Provided records Start Marker

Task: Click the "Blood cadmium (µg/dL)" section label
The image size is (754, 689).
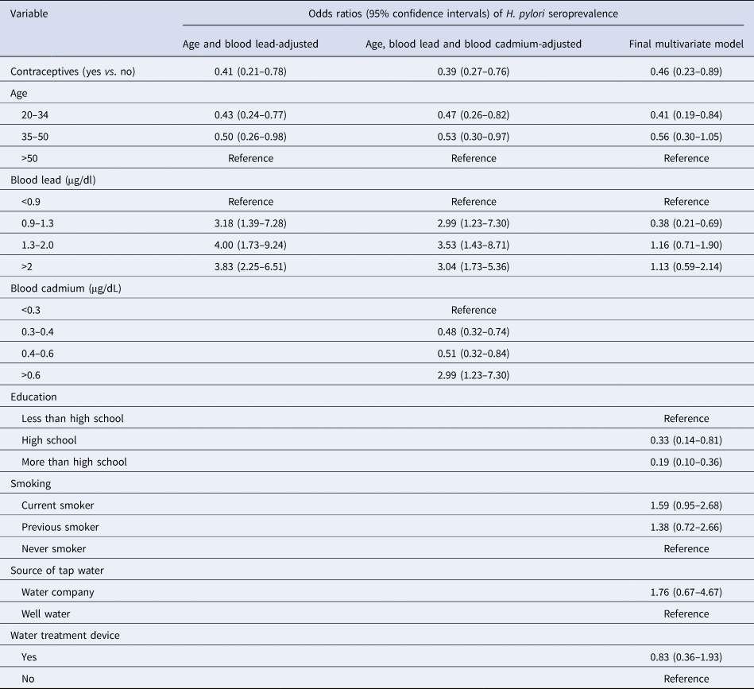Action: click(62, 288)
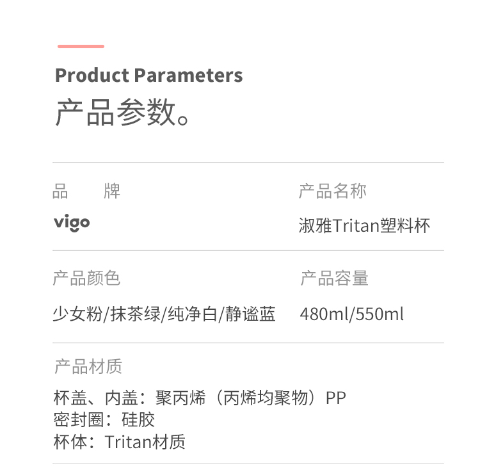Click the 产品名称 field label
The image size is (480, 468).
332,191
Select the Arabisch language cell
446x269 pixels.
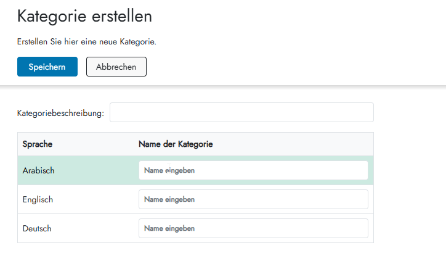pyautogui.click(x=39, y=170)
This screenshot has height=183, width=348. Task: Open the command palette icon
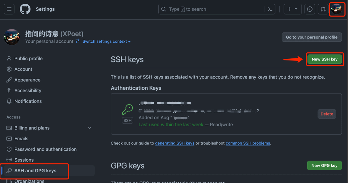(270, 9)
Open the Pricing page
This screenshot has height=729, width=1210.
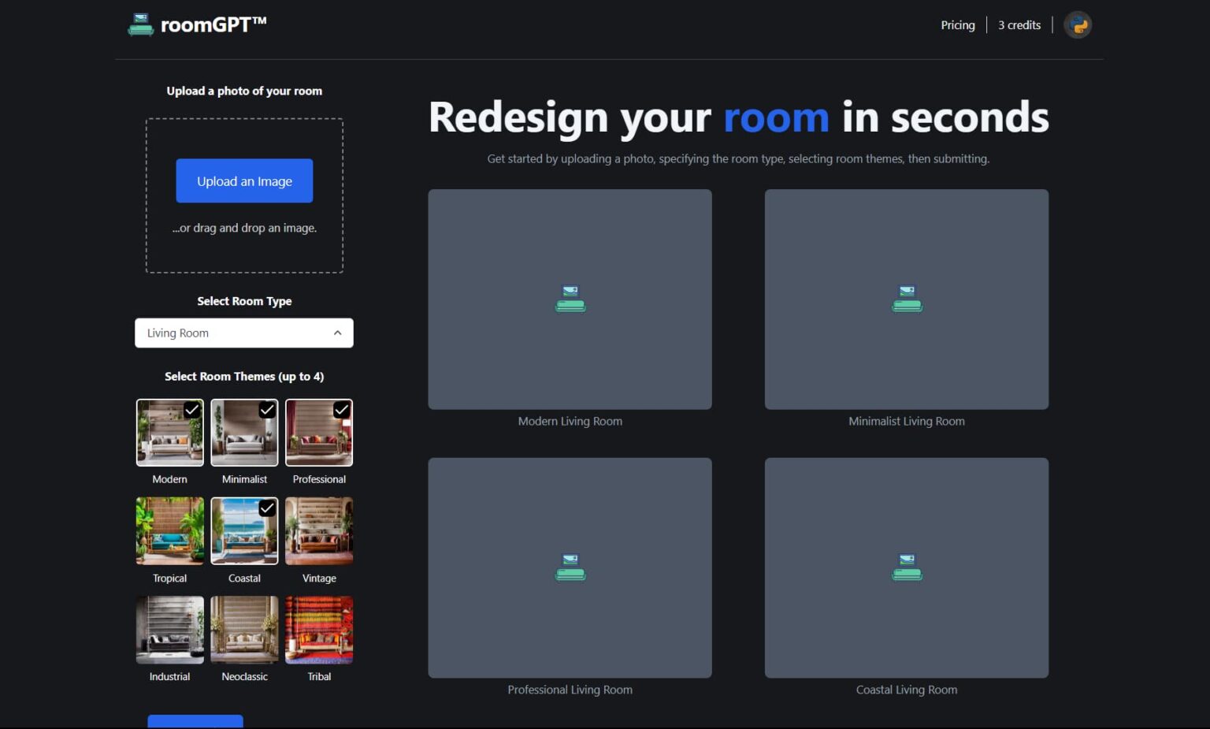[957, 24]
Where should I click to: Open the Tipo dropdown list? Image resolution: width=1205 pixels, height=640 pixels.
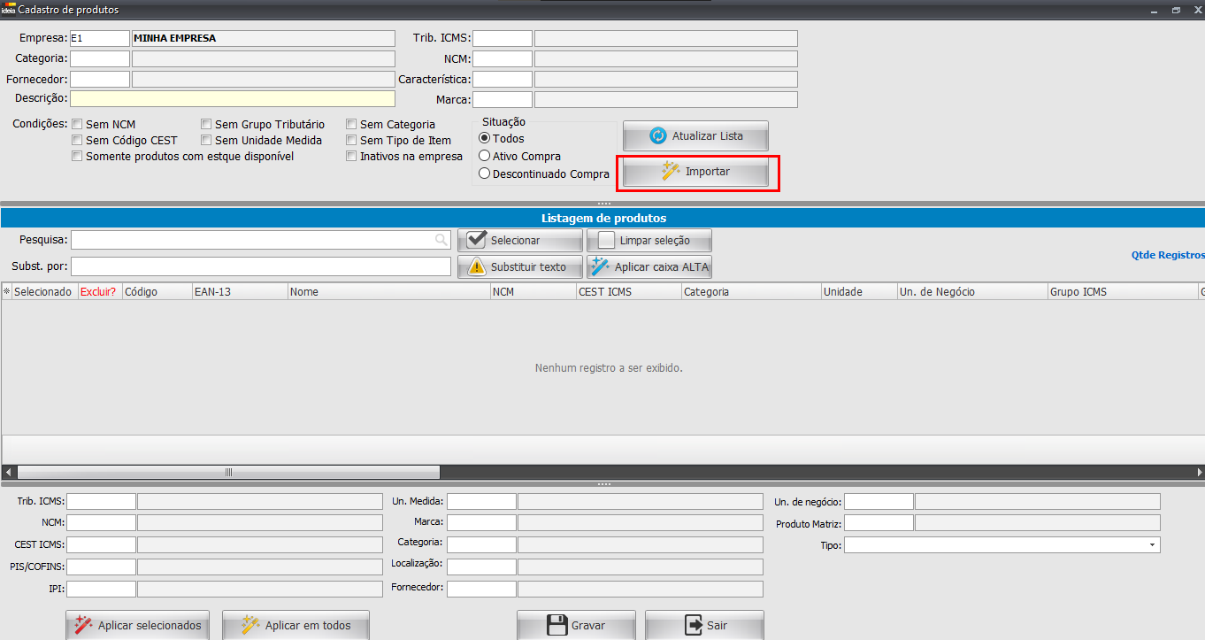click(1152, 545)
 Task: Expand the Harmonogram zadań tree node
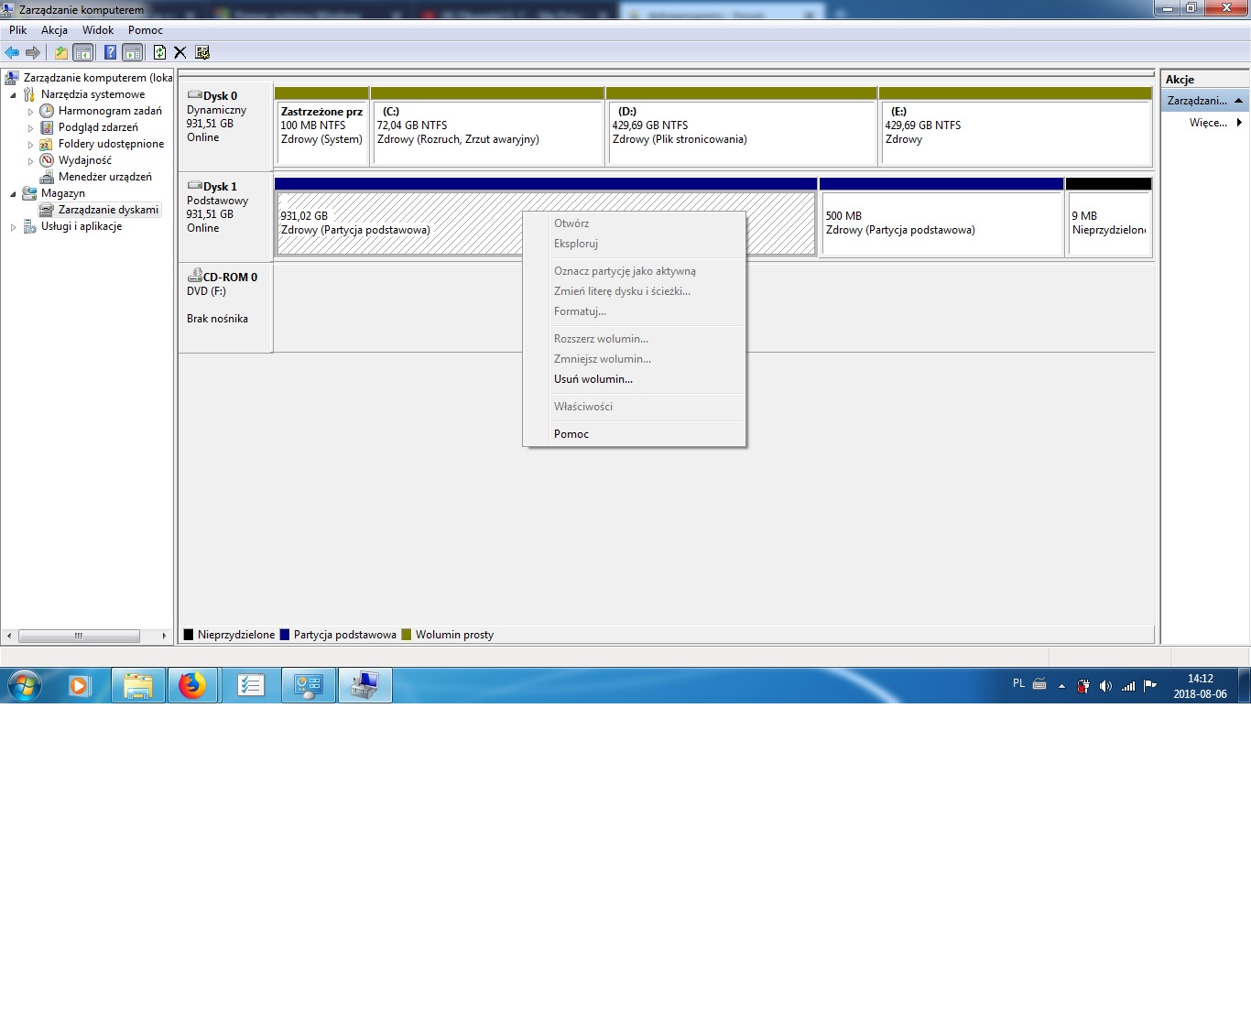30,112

Provided records End Marker

Exercise details:
Exact reproduction of the entries above is required, with pictures excluded.

Answer to this task:
Task: Click the "Blood cadmium (µg/dL)" section label
The image size is (754, 689).
Action: click(62, 288)
Click the 产品名称 field label
The image size is (480, 468).
332,191
Select the Arabisch language cell
446x269 pixels.
pyautogui.click(x=39, y=170)
This screenshot has height=183, width=348. Task: Open the command palette icon
(270, 9)
Open the Pricing page
This screenshot has height=729, width=1210.
[957, 24]
Where should I click to: Open the Tipo dropdown list? Image resolution: width=1205 pixels, height=640 pixels.
click(1152, 545)
 Task: Expand the Harmonogram zadań tree node
30,112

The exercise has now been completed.